> The data

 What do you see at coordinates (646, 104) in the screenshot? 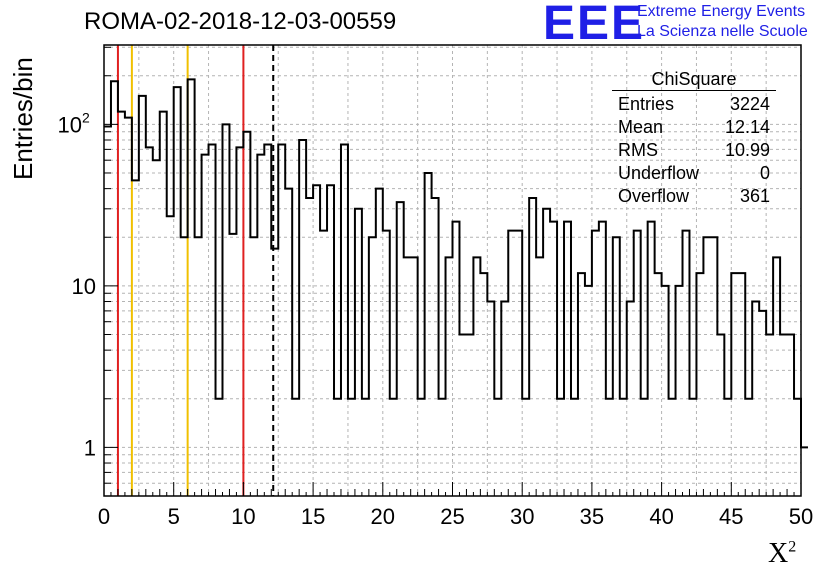
I see `stats-label: Entries` at bounding box center [646, 104].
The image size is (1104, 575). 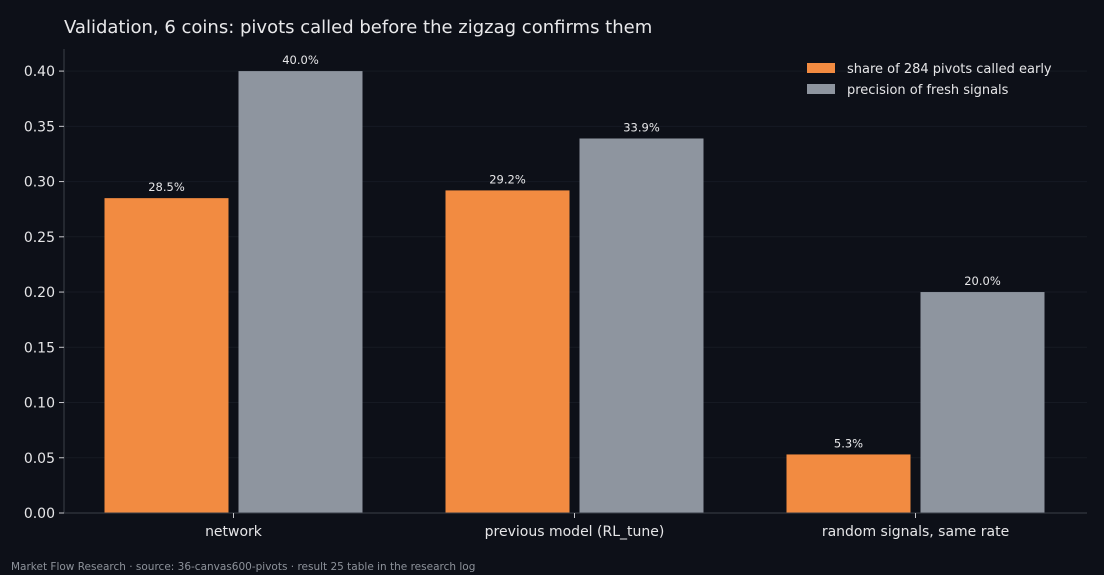 What do you see at coordinates (40, 127) in the screenshot?
I see `y-tick-label: 0.35` at bounding box center [40, 127].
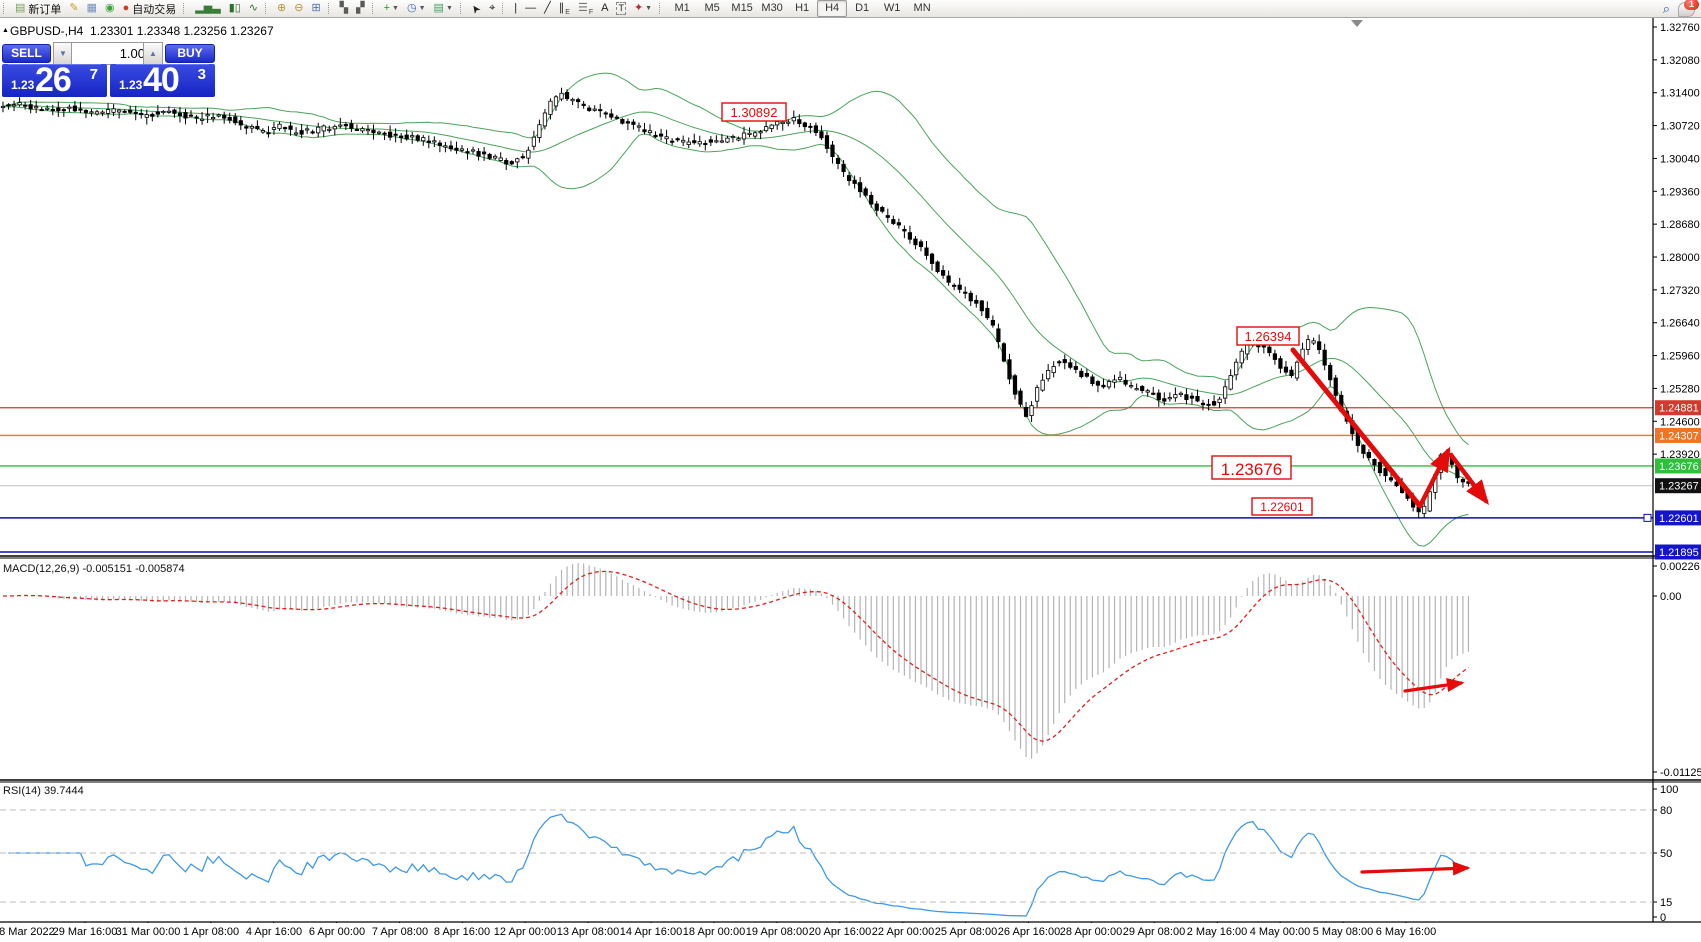  Describe the element at coordinates (903, 932) in the screenshot. I see `time-axis-label: 22 Apr 00:00` at that location.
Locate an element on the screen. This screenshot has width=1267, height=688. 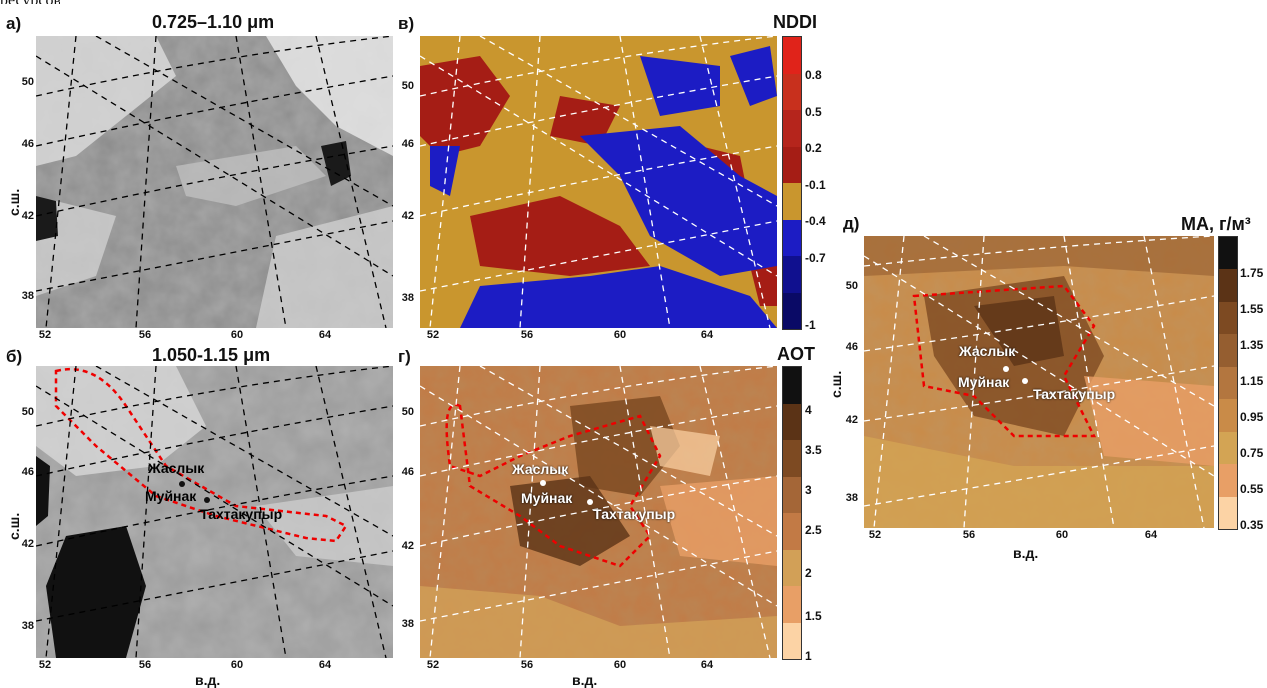
panel-a-lon-64: 64 is located at coordinates (325, 335).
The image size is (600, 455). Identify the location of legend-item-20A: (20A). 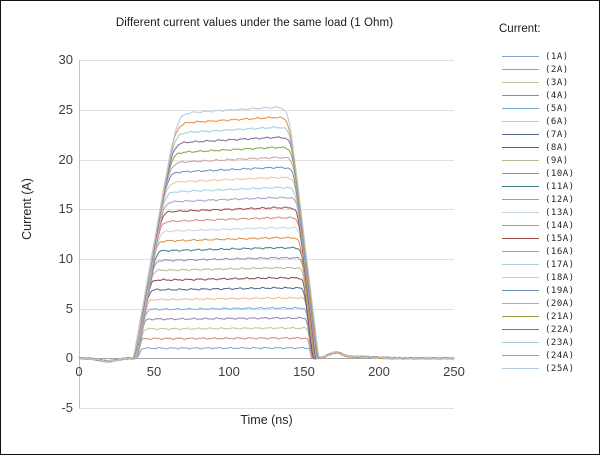
(538, 304).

> The problem
Please rewrite everything from the line containing "The image size is (600, 455)." down to the end of the listing, replacing "Identify the location of" with "Find the position of" and keeping all else the same. Leave the pictures out of your answer.

> Exercise response
The image size is (600, 455). Find the position of legend-item-20A: (20A). 
(538, 304).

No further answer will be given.